Polymerization initiation can be carried out using chemical reagents or radiation methods, the latter including electric, light, and radiation initiation, but these initiations have large energy fluctuations. The former, chemical initiating reagents, come in two types: inorganic and organic. The main difference lies in the water-soluble redox initiation system and the oil-soluble azo reagent, typically AIBN. AIBN has a high initiation temperature and can explode at high temperatures, posing a safety hazard and leading to instability in the polymerization reaction system. Redox initiation systems, on the other hand, require
lower initiation temperatures, starting at around ten degrees Celsius to release free radicals. Low-temperature initiation easily yields high molecular weight products, and the reaction system is mild and does not explode. However, it is susceptible to oxygen, so an inert gas must be introduced to purge oxygen before initiation, and the entire reaction process is protected by aeration, typically using nitrogen.

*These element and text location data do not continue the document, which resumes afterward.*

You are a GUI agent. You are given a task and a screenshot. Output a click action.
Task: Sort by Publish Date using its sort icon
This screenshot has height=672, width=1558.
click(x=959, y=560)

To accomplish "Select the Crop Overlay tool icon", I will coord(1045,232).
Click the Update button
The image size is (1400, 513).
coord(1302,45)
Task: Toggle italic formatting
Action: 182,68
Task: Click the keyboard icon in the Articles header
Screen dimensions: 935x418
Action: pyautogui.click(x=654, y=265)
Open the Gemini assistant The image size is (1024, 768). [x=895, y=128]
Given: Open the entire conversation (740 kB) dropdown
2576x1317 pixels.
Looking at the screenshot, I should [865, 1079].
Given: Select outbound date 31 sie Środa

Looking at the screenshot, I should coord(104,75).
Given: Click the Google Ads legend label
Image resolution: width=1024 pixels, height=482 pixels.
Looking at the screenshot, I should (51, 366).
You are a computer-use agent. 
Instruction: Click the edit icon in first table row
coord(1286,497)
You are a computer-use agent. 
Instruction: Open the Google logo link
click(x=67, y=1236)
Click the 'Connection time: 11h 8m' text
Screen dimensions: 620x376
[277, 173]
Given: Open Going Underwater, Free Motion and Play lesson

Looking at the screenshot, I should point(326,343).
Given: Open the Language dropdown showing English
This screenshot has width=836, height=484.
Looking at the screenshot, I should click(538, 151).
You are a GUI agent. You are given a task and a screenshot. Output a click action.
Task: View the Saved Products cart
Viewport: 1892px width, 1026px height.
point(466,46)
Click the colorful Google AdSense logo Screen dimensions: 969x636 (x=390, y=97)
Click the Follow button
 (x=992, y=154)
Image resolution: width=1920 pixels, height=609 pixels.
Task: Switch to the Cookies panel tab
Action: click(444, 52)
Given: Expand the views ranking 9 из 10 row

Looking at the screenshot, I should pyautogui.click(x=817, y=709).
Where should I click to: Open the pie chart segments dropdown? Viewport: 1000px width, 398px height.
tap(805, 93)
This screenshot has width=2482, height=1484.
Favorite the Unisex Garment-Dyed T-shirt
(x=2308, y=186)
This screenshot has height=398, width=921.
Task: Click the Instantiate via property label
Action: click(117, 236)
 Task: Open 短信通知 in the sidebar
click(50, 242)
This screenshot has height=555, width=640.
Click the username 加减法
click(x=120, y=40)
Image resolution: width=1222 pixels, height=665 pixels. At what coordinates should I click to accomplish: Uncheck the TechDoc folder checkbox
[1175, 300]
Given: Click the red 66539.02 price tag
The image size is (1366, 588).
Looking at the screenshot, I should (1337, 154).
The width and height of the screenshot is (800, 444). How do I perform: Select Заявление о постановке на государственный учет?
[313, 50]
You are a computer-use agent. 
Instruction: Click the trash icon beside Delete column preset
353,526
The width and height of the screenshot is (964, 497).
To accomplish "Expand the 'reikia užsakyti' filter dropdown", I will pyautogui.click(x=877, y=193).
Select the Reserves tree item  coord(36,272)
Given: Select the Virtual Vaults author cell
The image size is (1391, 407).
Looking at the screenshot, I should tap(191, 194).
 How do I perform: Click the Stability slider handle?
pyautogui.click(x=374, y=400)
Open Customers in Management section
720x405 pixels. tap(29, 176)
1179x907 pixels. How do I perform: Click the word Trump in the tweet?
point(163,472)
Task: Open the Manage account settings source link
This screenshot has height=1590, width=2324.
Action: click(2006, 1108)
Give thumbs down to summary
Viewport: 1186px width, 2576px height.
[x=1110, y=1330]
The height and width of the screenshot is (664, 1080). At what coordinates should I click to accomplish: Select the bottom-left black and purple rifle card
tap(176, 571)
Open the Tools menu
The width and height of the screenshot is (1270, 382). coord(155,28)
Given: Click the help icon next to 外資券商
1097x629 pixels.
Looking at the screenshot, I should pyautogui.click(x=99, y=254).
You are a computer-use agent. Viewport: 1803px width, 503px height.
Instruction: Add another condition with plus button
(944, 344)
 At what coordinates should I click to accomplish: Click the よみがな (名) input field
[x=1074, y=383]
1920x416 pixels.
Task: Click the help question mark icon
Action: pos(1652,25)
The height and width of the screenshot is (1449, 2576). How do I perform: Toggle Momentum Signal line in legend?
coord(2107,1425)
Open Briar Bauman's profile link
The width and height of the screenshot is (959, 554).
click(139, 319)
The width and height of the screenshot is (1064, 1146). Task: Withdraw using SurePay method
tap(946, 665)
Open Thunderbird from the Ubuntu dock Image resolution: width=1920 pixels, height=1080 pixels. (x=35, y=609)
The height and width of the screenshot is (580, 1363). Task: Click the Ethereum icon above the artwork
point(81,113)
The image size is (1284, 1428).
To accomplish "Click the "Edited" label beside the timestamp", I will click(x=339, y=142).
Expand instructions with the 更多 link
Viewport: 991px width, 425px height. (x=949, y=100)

The emulsion products from reverse emulsion polymerization can be made into granules for continued use without affecting performance, significantly extending product shelf life. Emulsion-type polyacrylamide is easy to dissolve and can be mixed online throughout the process. Using an online mixing vehicle, after injecting the pre-fracturing fluid to create a fracture, subsequent increases in fracturing fluid viscosity can be achieved by gradually injecting the emulsion or crosslinking agent, allowing for adjustments within the viscosity range. This significantly reduces pump pressure, saves raw materials, and reduces safety hazards.
(2) Overview of Reverse Emulsion Polymerization
Reverse emulsion polymerization is a free radical polymerization process initiated by the decomposition of free radicals by an initiator. It mainly consists of four elementary reactions: chain initiation, chain propagation, chain transfer, and chain termination. Chain transfer leads to the formation of branches, affecting the formation of macromolecules. The currently accepted polymerization method is micellar nucleation, which can be divided into four stages: dispersion stage, latex particle formation stage, latex particle growth stage, and polymerization completion stage.

Based on the above survey and mechanism analysis of various polymerization methods, it can be seen that the products obtained by aqueous solution polymerization and suspension polymerization cannot meet the requirements of online mixing throughout the entire process. The reverse emulsion polymerization method is adopted. The polymerization process is stable and mild with no safety hazards. Its emulsion products have excellent rapid swelling characteristics and can be continuously mixed online throughout the entire process of fracturing and transformation construction. It can be used immediately after preparation, saving material costs.